SET TASK> Render the lines of the items below, from the line containing "1568x572 pixels. Task: Click" through the line containing "click(36, 37)", as a Markdown table with the columns No. and Text, giving each line a row number and omitting blank lines.

EXTRACTED ENTRIES>
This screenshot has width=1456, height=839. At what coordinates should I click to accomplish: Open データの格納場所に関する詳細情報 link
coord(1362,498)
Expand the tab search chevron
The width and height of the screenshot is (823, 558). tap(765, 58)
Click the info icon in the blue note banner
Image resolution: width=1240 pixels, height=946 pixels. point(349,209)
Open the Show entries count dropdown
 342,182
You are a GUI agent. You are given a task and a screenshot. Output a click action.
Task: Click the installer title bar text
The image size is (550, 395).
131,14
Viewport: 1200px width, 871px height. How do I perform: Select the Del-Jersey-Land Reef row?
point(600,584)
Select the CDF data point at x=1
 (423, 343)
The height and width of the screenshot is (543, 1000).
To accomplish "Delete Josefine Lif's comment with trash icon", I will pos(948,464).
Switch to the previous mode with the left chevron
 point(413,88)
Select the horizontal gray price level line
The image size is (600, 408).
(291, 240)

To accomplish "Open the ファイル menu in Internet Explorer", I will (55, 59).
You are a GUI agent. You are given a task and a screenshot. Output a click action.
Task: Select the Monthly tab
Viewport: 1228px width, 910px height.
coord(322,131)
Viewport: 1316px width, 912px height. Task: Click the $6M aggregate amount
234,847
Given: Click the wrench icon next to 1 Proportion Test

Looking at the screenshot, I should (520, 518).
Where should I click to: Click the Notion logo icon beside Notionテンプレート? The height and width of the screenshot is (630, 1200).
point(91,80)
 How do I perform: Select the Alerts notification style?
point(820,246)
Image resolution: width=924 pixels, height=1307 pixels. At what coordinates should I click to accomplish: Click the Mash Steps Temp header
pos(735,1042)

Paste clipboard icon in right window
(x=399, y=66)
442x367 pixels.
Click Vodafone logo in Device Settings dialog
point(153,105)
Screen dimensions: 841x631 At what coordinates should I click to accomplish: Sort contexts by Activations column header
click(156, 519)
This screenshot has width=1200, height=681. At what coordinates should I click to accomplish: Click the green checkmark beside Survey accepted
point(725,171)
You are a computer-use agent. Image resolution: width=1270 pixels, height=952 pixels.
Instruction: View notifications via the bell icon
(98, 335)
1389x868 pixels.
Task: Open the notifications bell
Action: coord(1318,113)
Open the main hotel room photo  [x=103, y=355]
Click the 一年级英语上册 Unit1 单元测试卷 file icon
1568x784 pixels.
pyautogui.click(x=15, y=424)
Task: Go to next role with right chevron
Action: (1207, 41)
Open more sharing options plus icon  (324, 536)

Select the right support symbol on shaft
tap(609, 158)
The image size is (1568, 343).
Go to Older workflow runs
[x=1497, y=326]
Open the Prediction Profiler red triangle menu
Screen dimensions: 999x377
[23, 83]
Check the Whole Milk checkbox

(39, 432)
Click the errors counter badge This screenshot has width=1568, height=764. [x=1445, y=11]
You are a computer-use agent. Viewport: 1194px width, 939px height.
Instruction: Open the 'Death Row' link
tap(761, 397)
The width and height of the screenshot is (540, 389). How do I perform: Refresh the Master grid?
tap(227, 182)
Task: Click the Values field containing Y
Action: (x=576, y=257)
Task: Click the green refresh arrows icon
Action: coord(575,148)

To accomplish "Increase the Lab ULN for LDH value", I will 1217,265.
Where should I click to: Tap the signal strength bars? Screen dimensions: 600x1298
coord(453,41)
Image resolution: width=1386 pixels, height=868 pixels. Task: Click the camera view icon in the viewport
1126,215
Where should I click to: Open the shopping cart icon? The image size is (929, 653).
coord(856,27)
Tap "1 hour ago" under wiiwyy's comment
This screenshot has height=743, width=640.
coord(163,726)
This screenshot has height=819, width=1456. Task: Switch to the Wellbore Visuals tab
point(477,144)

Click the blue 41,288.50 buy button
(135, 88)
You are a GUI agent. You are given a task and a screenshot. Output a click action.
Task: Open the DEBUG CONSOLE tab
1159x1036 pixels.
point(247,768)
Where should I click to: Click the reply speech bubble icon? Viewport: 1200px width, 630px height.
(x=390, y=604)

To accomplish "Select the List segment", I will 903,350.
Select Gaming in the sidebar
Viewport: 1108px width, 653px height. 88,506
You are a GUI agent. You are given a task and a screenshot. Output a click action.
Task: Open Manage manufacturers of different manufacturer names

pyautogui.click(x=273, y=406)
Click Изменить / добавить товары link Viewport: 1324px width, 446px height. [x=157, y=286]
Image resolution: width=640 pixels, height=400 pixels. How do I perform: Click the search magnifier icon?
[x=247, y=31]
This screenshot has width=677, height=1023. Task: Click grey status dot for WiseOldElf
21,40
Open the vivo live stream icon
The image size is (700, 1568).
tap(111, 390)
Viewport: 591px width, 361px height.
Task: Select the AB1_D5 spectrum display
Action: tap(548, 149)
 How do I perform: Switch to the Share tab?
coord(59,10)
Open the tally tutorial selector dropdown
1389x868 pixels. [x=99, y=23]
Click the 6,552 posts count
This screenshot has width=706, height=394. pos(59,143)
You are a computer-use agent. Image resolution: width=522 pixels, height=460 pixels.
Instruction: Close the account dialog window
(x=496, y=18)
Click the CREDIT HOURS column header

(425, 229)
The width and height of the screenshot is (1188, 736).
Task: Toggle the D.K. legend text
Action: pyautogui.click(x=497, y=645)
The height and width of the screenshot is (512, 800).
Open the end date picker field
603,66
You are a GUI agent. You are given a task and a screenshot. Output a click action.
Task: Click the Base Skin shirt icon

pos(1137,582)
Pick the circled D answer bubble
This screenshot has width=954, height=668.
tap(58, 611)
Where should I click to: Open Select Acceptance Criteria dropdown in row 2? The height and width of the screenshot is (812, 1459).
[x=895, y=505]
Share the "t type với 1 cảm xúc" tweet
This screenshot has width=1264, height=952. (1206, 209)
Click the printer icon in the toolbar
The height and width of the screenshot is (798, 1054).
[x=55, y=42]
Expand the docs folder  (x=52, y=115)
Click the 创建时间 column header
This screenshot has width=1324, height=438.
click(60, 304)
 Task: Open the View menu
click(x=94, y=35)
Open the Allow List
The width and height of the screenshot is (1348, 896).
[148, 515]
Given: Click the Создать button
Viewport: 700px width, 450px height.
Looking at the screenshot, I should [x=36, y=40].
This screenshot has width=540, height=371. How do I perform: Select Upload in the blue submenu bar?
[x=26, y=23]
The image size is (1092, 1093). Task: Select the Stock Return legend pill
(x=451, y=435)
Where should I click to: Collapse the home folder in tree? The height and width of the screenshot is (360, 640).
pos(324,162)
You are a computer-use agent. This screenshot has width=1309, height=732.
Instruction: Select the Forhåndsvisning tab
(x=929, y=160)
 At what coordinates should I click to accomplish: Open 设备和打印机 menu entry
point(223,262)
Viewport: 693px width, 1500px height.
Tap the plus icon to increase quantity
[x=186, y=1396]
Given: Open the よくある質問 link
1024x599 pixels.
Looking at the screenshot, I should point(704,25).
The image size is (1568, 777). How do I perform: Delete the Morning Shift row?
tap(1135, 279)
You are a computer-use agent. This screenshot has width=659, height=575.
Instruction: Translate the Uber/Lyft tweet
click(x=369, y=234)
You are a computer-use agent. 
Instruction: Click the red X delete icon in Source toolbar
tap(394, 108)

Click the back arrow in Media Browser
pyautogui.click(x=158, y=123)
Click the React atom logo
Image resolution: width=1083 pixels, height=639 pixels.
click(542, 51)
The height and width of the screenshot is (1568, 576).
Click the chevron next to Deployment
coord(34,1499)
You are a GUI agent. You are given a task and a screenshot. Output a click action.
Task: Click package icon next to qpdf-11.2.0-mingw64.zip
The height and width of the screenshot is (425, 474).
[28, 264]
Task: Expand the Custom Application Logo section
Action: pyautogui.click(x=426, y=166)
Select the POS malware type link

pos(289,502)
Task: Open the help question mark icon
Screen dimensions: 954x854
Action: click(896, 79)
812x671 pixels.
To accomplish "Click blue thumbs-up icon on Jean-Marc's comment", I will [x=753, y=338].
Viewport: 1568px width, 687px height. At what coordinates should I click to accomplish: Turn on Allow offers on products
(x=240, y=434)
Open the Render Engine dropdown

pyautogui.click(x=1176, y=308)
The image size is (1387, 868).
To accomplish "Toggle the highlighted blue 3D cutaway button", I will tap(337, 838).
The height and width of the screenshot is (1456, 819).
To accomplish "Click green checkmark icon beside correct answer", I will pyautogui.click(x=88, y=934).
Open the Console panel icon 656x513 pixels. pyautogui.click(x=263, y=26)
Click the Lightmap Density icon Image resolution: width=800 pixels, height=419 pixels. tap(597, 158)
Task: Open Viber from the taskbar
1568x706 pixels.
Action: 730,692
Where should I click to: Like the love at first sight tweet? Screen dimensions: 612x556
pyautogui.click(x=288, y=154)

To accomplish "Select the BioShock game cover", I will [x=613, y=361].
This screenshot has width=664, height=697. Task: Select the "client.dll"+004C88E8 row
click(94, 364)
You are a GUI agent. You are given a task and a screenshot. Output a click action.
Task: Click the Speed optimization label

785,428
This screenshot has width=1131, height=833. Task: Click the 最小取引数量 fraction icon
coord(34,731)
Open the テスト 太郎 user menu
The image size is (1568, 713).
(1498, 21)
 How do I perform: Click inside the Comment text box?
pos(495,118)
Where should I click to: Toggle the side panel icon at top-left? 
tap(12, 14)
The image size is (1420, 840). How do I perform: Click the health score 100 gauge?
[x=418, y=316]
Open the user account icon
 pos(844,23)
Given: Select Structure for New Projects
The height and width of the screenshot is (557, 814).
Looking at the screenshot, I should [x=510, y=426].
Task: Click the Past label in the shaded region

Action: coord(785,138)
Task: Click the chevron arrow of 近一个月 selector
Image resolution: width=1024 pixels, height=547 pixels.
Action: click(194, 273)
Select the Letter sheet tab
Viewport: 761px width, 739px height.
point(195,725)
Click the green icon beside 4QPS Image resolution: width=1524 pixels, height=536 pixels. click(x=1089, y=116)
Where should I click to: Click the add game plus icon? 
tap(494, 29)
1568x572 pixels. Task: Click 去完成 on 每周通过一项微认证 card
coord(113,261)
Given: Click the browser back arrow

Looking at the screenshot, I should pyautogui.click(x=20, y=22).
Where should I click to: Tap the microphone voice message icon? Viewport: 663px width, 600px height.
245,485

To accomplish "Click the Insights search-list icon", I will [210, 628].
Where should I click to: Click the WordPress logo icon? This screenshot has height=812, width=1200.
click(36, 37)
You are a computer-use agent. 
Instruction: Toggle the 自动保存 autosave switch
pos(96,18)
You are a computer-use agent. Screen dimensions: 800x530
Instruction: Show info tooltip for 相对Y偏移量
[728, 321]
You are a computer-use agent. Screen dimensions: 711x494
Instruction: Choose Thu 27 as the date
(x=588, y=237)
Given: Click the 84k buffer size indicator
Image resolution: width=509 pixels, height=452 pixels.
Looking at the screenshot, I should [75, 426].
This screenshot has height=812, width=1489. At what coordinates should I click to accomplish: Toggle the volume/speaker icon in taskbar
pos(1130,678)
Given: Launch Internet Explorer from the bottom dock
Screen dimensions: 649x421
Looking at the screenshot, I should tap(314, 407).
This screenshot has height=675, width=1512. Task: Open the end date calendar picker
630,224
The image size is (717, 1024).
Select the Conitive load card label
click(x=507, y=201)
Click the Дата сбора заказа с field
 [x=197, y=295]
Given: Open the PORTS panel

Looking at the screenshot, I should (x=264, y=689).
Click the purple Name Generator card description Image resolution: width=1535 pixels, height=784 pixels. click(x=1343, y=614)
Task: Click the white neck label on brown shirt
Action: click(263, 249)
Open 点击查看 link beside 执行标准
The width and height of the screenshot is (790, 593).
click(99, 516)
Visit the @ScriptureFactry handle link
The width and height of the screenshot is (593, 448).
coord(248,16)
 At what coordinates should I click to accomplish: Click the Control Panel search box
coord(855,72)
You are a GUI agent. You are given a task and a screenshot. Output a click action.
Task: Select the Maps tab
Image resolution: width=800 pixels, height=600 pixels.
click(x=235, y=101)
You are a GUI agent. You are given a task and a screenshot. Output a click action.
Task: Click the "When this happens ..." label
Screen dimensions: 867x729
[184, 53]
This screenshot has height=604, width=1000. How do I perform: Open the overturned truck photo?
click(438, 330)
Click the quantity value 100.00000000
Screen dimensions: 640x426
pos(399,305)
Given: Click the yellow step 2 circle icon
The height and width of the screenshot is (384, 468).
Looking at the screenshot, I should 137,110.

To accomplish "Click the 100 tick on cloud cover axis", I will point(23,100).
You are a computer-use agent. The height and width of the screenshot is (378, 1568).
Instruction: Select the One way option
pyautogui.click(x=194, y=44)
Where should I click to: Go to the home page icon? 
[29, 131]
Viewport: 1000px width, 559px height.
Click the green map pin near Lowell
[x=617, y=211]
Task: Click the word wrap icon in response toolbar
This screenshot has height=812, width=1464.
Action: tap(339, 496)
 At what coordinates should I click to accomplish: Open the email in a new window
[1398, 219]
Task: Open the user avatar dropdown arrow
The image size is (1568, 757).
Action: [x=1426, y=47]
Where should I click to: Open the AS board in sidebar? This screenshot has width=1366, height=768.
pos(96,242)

FINISHED TASK>
| No. | Text |
|---|---|
| 1 | 1568x572 pixels. Task: Click 去完成 on 每周通过一项微认证 card |
| 2 | coord(113,261) |
| 3 | Given: Click the browser back arrow |
| 4 | Looking at the screenshot, I should pyautogui.click(x=20, y=22). |
| 5 | Where should I click to: Tap the microphone voice message icon? Viewport: 663px width, 600px height. |
| 6 | 245,485 |
| 7 | To accomplish "Click the Insights search-list icon", I will [210, 628]. |
| 8 | Where should I click to: Click the WordPress logo icon? This screenshot has height=812, width=1200. |
| 9 | click(36, 37) |